To feed my GPUs I'd need to reach something like 4GB/s while accessing only small chunks (like 500KB per sample, but a batch size of 1024). This means I would've to reach a throughput of 8.000 samples per second. The complete dataset would be above 20TB if uncompressed. I guess I would have to run thousands of requests in parallel?
I'm connected to my storage with a 100Gbit/s connection so theoretically this would work. I'm not sure if S3 would handle this properly.

Just trying to avoid another dead-end here because I've wasted to much time on other approaches.

rabernat Mar 13, 2025
Maintainer

If you already have a fast hard drive on your system, it's very unlikely that you would ever get better performance by putting an additional S3 layer on top of this.
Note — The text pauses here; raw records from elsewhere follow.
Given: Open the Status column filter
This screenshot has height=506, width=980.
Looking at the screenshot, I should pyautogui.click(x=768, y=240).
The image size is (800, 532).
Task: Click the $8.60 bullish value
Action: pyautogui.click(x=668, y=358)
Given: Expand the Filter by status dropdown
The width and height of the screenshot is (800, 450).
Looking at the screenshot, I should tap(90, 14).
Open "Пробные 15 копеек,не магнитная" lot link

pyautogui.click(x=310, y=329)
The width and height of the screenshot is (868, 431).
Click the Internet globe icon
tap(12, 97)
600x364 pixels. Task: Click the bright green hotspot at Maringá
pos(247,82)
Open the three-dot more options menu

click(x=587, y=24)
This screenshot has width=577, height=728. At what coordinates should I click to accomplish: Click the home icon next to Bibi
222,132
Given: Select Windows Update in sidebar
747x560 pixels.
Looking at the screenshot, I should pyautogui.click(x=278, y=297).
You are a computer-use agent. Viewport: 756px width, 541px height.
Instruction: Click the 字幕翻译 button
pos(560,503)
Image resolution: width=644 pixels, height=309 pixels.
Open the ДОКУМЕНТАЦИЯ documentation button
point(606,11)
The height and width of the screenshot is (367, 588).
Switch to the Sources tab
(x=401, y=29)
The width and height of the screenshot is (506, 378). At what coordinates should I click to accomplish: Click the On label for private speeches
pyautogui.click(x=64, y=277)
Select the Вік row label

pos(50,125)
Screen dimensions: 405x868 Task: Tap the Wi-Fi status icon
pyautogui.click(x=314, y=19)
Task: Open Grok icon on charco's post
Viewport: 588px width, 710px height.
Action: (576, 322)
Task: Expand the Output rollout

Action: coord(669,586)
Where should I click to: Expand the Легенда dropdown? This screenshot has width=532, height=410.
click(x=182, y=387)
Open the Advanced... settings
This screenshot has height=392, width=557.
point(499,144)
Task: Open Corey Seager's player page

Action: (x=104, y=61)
That would only introduce overhead.

We should return to your original problem and understand why your throughput is not as expected.

huberb Mar 13, 2025
Author

I have many of those datasets and I already mount my storage as NFS because I don't have local hard drives on my system that have the required size.

Basically I'm killed by random access. I can read my dataset sequentially and I'll reach my desired throughput, but it starts to break down once I do random access into those datasets.

HDF5 starts to become really slow with random indexing. I also tried saving those datasets as raw numpy arrays on disk and memory map them, but even if I access them with many processes / threads at once I can't reach more than 1GB/s with random access.

I can give more details on my previous approaches if you think there's still something to be gained. I'm totally open to the idea that I'm overlooking something obvious

rabernat · 2025-03-13T23:12:56Z

rabernat
Mar 13, 2025
Maintainer

I just tried running the original example on my macbook using Zarr 3.0.5. I made a few changes

I made it it bit smaller so it was cheaper to run (changed the first dimension to 100 rather than 500)
Updated it to use Zarr V3
I picked a chunk shape that was aligned with the random access pattern.

In this example, Zarr was about 4x slower than memmapped numpy. Memmapping is very efficient, so I'm not super surprised by this.

full code

import numpy as np
from pathlib import Path
import time
from tqdm import tqdm
import os
import random
import zarr
import tempfile

import zarr.codecs



def write_numpy_dataset(data_path, raw_data):
    Path(data_path).mkdir(parents=True, exist_ok=True)
    for sample_name, sample_data in tqdm(raw_data.items()):
        mmap = np.memmap(
            f"{data_path}/{sample_name}.npy",
            dtype=sample_data.dtype,
            mode='w+',
            shape=sample_data.shape
        )
        mmap[:] = sample_data[:]
        mmap.flush()


def write_zarr_dataset(data_path, raw_data):
    zarr_store = f'{data_path}/data.zarr'
    zarr_group = zarr.group(zarr_store, zarr_format=3, overwrite=True)
    for data_key, sample in tqdm(raw_data.items()):
        a = zarr_group.create_array(
            data_key,
            dtype=sample.dtype,
            shape=sample.shape,
            chunks=(1,) + tuple(sample.shape[1:]),  
            compressors=None,
        )
        a[:] = sample


def load_samples_numpy(data_path):
    numpy_files = [f"{data_path}/{f}" for f in os.listdir(data_path)]
    while True:
        for numpy_file in numpy_files:
            index = random.randint(0, 99)
            # open a new memory map for every access. This way I will never cache samples in RAM
            volume = np.memmap(
                numpy_file,
                mode='r',
                dtype=np.float32
            ).reshape([100, -1, 28, 28, 28])
            yield volume[index]


def load_samples_zarr(data_path):
    zarr_store = f"{data_path}/data.zarr"
    zarr_group = zarr.open_group(zarr_store, mode="r")
    data_keys = [s for s in zarr_group]
    while True:
        for data_key in data_keys:
            index = random.randint(0, 99)
            yield zarr_group[data_key][index]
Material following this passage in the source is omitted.